→ RECORD EXTRACTS
::::

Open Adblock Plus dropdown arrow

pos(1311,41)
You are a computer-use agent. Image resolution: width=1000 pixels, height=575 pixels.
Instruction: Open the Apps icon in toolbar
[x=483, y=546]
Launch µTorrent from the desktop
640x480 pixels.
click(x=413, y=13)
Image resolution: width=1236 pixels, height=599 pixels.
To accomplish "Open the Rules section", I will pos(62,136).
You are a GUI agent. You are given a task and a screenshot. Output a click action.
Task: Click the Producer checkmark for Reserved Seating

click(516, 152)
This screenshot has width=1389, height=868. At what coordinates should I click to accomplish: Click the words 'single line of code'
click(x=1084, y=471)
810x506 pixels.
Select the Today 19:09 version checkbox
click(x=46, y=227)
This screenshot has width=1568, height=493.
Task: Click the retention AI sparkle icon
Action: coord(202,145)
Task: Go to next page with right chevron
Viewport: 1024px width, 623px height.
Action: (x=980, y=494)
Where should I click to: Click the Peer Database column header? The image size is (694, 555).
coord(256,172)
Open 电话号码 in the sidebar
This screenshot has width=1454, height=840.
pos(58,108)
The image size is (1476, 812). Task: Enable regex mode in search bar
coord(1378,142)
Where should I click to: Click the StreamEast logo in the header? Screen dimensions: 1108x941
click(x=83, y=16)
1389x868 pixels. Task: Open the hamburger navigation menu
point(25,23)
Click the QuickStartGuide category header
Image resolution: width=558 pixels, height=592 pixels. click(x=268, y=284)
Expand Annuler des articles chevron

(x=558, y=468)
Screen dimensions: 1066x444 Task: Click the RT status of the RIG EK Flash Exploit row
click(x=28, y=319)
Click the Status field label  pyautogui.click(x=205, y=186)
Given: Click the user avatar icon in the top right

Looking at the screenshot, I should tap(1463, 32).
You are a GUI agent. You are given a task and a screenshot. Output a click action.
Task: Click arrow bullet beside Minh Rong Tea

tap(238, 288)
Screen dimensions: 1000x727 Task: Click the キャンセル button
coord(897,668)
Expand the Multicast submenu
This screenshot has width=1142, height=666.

::::

→ GIVEN REQUEST
Copy all of the material above line for line, with nothing changed.

→ SOLUTION TO THIS PROBLEM
Open Adblock Plus dropdown arrow

pos(1311,41)
You are a computer-use agent. Image resolution: width=1000 pixels, height=575 pixels.
Instruction: Open the Apps icon in toolbar
[x=483, y=546]
Launch µTorrent from the desktop
640x480 pixels.
click(x=413, y=13)
Image resolution: width=1236 pixels, height=599 pixels.
To accomplish "Open the Rules section", I will pos(62,136).
You are a GUI agent. You are given a task and a screenshot. Output a click action.
Task: Click the Producer checkmark for Reserved Seating

click(516, 152)
This screenshot has width=1389, height=868. At what coordinates should I click to accomplish: Click the words 'single line of code'
click(x=1084, y=471)
810x506 pixels.
Select the Today 19:09 version checkbox
click(x=46, y=227)
This screenshot has width=1568, height=493.
Task: Click the retention AI sparkle icon
Action: coord(202,145)
Task: Go to next page with right chevron
Viewport: 1024px width, 623px height.
Action: (x=980, y=494)
Where should I click to: Click the Peer Database column header? The image size is (694, 555).
coord(256,172)
Open 电话号码 in the sidebar
This screenshot has width=1454, height=840.
pos(58,108)
The image size is (1476, 812). Task: Enable regex mode in search bar
coord(1378,142)
Where should I click to: Click the StreamEast logo in the header? Screen dimensions: 1108x941
click(x=83, y=16)
1389x868 pixels. Task: Open the hamburger navigation menu
point(25,23)
Click the QuickStartGuide category header
Image resolution: width=558 pixels, height=592 pixels. click(x=268, y=284)
Expand Annuler des articles chevron

(x=558, y=468)
Screen dimensions: 1066x444 Task: Click the RT status of the RIG EK Flash Exploit row
click(x=28, y=319)
Click the Status field label  pyautogui.click(x=205, y=186)
Given: Click the user avatar icon in the top right

Looking at the screenshot, I should tap(1463, 32).
You are a GUI agent. You are given a task and a screenshot. Output a click action.
Task: Click arrow bullet beside Minh Rong Tea

tap(238, 288)
Screen dimensions: 1000x727 Task: Click the キャンセル button
coord(897,668)
Expand the Multicast submenu
This screenshot has width=1142, height=666.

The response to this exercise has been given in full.